Sunsetting Section 230 Will Hurt Internet Users, Not Big Tech 

Deeplinks 2024-05-20

Summary:

As Congress appears ready to gut one of the internet’s most important laws for protecting free speech, they are ignoring how that law protects and benefits millions of Americans’ ability to speak online every day.  

The House Energy and Commerce Committee is holding a hearing on Wednesday on a bill that would end 47 U.S.C. § 230 (“Section 230”) in 18 months. The authors of the bill argue that setting a deadline to either change or eliminate Section 230 will force the Big Tech online platforms to the bargaining table to create a new regime of intermediary liability.  

As EFF has said for years, Section 230 is essential to protecting individuals’ ability to speak, organize, and create online. 

Congress knew exactly what Section 230 would do – that it would lay the groundwork for speech of all kinds across the internet, on websites both small and large. And that’s exactly what has happened.  
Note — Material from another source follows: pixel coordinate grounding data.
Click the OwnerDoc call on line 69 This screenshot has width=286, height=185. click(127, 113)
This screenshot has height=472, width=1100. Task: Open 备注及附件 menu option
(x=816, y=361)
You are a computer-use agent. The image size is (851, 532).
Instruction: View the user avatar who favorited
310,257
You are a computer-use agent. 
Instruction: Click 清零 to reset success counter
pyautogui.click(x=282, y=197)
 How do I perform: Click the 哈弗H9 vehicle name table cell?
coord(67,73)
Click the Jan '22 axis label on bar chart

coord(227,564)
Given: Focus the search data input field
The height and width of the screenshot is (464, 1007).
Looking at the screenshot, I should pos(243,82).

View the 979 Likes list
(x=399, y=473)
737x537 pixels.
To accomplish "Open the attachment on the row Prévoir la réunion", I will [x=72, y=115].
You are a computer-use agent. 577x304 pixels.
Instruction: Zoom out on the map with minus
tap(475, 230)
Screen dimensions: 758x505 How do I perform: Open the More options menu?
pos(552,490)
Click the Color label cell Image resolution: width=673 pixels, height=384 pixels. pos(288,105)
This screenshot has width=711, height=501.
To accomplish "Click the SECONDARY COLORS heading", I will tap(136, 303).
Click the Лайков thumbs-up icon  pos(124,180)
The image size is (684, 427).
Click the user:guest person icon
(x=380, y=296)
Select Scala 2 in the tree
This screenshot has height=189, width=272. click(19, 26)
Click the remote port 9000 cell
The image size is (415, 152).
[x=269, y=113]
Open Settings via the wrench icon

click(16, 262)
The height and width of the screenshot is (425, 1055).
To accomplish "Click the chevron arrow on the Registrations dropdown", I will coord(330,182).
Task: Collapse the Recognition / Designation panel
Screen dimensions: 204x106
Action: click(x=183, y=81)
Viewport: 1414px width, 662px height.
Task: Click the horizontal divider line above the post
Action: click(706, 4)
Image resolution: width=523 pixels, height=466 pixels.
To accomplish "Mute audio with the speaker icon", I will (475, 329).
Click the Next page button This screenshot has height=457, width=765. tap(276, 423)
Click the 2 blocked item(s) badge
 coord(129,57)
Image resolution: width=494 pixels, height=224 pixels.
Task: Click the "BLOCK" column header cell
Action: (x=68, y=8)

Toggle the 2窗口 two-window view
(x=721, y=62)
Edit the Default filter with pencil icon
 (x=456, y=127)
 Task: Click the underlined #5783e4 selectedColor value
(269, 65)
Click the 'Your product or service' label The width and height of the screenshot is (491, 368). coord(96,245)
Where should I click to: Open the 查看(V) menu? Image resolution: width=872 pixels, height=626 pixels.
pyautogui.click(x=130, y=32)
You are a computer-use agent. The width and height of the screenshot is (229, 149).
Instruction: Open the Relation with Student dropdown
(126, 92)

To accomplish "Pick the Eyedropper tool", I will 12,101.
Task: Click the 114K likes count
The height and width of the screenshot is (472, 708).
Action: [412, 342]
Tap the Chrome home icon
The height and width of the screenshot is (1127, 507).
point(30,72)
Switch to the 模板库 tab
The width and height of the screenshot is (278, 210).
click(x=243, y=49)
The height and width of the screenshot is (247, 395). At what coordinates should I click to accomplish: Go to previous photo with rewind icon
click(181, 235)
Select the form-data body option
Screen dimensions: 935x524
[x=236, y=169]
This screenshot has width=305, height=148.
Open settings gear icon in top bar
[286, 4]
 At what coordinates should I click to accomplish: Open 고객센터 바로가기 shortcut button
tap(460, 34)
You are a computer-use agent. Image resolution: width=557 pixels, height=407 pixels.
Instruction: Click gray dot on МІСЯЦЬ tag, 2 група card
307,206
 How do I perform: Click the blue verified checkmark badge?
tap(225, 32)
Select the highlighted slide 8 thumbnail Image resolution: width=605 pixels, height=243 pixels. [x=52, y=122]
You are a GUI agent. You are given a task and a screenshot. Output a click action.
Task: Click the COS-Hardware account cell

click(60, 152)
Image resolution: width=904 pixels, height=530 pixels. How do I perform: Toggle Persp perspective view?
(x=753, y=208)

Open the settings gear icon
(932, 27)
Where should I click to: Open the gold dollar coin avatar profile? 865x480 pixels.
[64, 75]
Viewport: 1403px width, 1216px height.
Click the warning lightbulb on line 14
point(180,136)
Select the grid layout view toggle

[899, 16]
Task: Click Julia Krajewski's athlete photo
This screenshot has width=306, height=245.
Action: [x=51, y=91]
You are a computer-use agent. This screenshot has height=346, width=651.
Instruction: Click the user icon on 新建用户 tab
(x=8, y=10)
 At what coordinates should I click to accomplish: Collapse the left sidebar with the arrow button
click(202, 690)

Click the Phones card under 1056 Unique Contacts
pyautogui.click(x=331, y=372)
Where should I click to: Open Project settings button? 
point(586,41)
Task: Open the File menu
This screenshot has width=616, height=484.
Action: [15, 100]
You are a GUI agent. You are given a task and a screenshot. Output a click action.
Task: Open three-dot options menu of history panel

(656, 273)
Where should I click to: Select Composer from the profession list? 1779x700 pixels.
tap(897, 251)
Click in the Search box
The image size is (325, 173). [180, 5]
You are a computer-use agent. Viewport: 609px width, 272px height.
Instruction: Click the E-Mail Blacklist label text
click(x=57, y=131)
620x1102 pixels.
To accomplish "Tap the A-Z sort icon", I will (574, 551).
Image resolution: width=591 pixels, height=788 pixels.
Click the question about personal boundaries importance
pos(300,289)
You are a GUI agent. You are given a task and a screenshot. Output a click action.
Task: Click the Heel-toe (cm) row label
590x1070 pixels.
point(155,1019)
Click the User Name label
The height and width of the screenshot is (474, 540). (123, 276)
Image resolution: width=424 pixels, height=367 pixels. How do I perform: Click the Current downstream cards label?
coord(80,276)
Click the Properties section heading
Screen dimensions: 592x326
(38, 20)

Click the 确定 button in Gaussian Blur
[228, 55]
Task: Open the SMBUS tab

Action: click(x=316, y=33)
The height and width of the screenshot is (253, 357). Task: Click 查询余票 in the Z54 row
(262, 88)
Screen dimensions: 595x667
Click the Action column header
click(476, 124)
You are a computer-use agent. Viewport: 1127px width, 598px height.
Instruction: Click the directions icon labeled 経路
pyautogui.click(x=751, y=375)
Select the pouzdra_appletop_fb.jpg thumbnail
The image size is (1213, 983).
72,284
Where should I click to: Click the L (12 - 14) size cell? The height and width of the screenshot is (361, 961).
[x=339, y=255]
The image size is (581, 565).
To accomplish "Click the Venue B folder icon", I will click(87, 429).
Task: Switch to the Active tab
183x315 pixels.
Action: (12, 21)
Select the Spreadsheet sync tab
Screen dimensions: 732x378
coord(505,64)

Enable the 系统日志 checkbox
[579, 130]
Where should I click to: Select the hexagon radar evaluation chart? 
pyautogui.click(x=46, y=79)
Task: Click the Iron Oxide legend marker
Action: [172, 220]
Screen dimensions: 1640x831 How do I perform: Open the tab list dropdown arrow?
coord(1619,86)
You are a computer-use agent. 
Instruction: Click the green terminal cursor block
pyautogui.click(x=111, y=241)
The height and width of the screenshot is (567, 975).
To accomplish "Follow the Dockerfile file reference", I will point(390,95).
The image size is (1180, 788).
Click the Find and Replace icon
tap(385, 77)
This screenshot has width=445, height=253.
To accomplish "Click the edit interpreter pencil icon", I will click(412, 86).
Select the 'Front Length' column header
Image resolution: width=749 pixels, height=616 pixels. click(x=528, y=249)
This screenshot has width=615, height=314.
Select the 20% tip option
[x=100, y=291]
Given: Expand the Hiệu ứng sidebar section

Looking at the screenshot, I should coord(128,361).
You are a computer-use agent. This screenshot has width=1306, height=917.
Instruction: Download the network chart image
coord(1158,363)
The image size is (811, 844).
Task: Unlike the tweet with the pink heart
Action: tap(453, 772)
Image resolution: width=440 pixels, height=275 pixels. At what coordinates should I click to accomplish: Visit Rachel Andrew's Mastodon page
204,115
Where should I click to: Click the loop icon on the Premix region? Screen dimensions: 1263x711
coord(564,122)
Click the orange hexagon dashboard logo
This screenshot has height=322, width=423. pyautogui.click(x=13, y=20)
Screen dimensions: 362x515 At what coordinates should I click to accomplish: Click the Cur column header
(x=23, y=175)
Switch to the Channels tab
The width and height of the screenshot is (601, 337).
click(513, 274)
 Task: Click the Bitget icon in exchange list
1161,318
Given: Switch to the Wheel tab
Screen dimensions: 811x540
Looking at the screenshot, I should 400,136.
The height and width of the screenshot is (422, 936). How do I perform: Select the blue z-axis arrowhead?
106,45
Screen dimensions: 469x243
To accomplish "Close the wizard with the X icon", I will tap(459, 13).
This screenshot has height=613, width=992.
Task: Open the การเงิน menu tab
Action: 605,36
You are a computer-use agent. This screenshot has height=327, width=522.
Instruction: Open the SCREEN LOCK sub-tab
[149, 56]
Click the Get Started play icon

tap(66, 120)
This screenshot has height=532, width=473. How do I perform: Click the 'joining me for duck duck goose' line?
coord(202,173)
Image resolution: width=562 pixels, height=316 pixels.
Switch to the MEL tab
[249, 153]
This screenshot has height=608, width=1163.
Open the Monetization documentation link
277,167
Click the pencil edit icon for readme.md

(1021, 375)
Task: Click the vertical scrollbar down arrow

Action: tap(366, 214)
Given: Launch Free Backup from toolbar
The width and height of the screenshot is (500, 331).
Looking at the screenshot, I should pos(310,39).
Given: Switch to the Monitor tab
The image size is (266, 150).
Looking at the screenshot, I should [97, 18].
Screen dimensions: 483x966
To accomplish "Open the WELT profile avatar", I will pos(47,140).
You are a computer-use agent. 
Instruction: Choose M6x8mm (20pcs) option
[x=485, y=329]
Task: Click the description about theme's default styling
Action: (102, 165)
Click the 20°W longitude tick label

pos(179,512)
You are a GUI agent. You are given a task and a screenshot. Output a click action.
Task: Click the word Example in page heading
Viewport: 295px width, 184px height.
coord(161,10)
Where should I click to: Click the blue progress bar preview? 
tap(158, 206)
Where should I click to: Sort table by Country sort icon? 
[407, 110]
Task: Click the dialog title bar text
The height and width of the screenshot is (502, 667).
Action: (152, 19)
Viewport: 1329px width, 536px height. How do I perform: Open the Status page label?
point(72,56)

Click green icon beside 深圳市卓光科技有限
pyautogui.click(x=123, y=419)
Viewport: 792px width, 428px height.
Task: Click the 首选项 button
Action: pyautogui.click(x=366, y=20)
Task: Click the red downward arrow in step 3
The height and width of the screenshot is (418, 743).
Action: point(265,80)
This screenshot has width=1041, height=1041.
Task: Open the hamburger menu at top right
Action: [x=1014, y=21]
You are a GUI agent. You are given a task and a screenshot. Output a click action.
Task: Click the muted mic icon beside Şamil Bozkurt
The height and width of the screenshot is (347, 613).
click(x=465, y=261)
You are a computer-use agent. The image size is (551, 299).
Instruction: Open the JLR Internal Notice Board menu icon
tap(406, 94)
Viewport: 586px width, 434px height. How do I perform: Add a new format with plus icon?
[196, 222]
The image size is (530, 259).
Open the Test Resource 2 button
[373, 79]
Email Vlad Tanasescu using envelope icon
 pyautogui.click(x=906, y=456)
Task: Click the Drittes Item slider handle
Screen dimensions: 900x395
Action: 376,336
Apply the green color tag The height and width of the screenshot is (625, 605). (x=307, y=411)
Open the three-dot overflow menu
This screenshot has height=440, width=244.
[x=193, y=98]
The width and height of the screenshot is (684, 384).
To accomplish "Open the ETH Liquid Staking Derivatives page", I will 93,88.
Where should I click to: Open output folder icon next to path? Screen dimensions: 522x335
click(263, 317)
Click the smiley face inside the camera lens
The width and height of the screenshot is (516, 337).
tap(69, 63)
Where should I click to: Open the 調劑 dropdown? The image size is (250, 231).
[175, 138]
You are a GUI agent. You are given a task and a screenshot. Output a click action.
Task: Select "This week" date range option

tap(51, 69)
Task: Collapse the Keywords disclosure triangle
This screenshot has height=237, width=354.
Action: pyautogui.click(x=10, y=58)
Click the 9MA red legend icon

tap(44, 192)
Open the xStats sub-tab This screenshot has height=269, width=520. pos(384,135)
Section 230 isn’t in conflict with American values. It upholds them in the digital world. People are able to find and create their own communities, and moderate them as they see fit. People and companies are responsible for their own speech, but (with narrow exceptions) not the speech of others. 

The law is not a shield for Big Tech. Critically, the law benefits the millions of users who don’t have the resources to build and host their own blogs, email services, or social media sites, and instead rely on services to host that speech. Section 230 also benefits thousands of small online services that host speech. Those people are being shut out as the bill sponsors pursue a dangerously misguided policy.  

If Big Tech is at the table in any future discussion for what rules should govern internet speech, EFF has no confidence that the result will protect and benefit internet users, as Section 230 does currently. If Congress is serious about rewriting the internet’s speech rules, it needs to abandon this bill and spend time listening to the small services and everyday users who would be harmed should they repeal Section 230.  

Section 230 Protects Everyday Internet Users 

The bill introduced by House Energy & Commerce Chair Cathy McMorris Rogers (R-WA) and Ranking Member Frank Pallone (D-NJ) is based on a series of mistaken assumptions and fundamental misunderstandings about Section 230. Mike Masnick at TechDirt has already explained many of the flawed premises and factual errors that the co-sponsors have made. 

We won’t repeat the many errors that Masnick identifies. Instead, we want to focus on what we see as a glaring omission in the co-sponsor’s argument: how central Section 230 is to ensuring that every person can speak online.   

Let’s start with the text of Section 230. Importantly, the law protects both online services and users. It says that “no provider or user shall be treated as the publisher” of content created by another. That's in clear agreement with most American’s belief that people should be held responsible for their own speech—not that of other people.   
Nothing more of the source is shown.